■ WHAT THIS TASK INVOLVES: Output the data from the line containing "Screen dimensions: 1361x537" through the line containing "point(371,167)" without changing anything, and leave out the pictures.

■ STORED RECORDS:
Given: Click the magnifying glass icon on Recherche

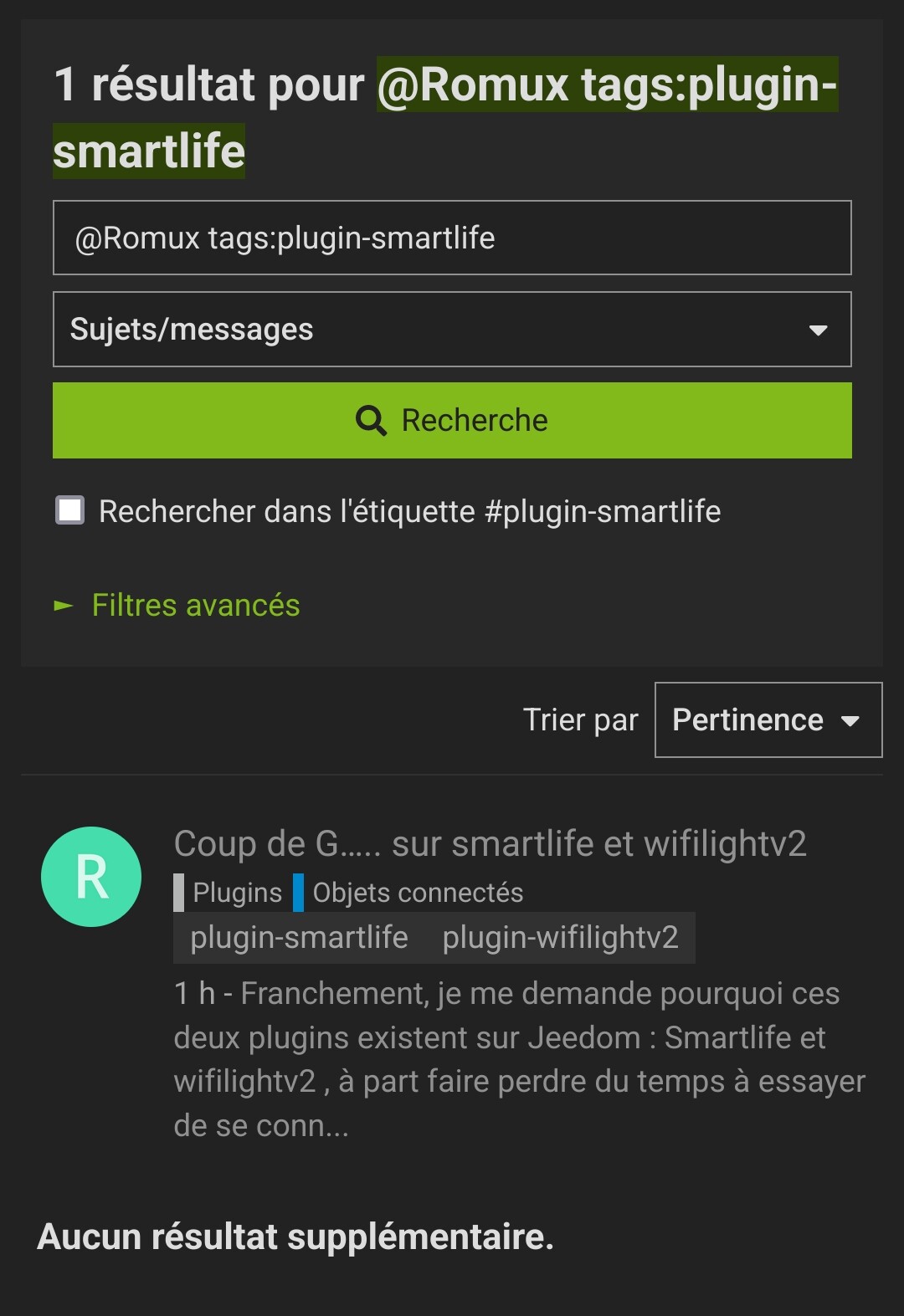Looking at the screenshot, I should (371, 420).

==

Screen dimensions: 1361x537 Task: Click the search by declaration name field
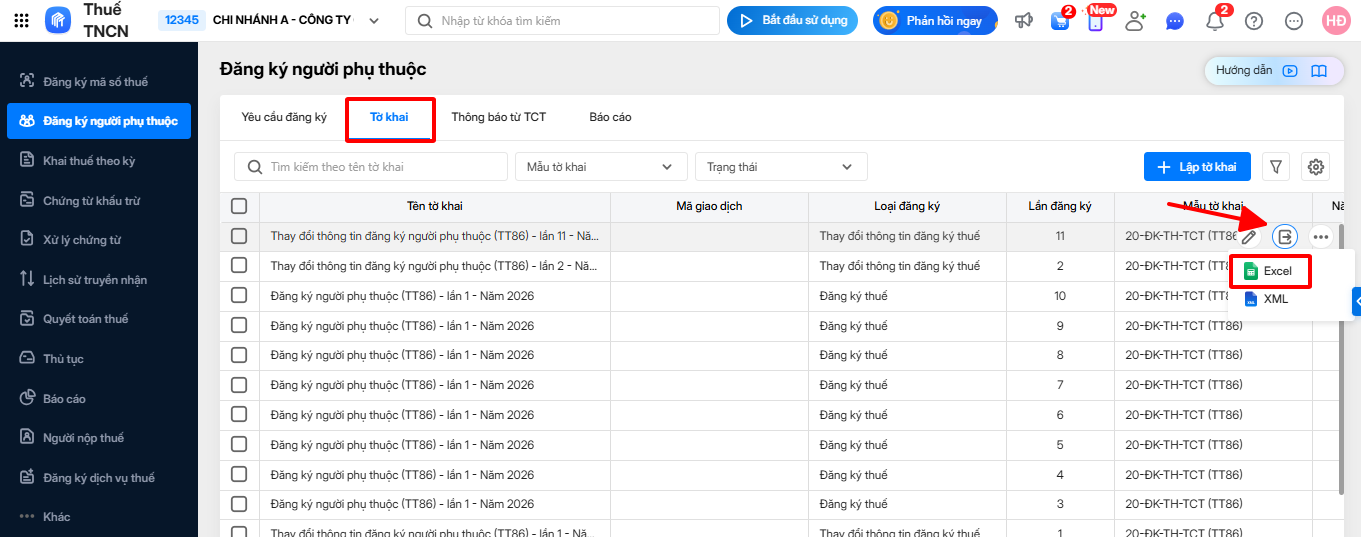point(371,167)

...

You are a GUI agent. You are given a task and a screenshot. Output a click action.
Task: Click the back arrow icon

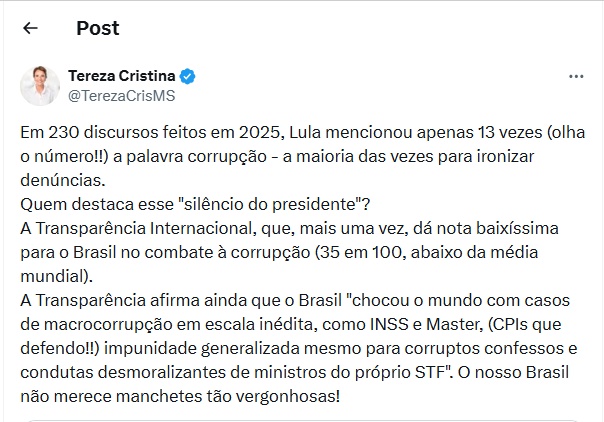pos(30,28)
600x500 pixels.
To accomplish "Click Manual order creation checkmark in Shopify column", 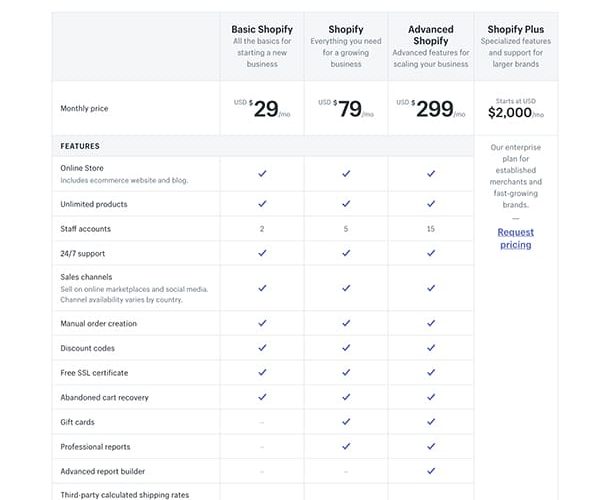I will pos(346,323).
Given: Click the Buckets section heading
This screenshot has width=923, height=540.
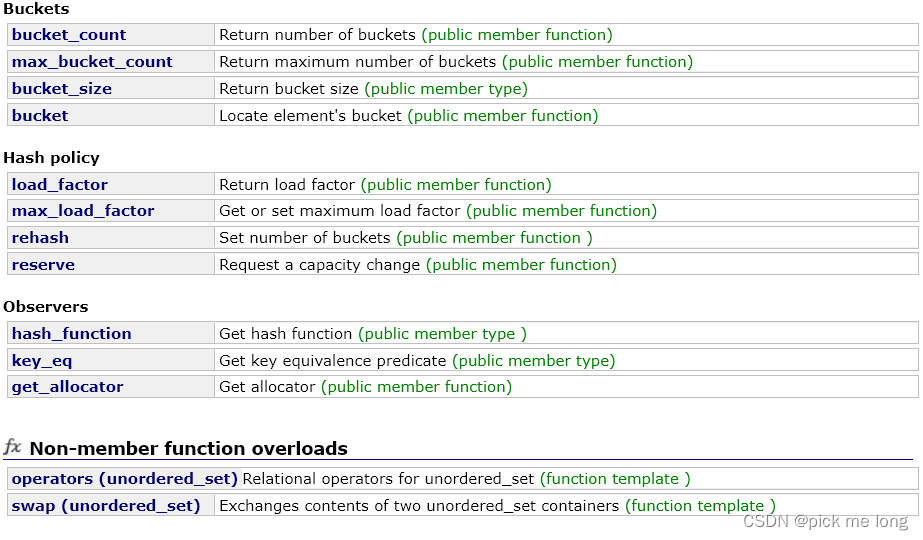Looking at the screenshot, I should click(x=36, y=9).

■ SOLUTION TO THIS TASK:
Screen dimensions: 1361x537 Task: Click the search by declaration name field
point(371,167)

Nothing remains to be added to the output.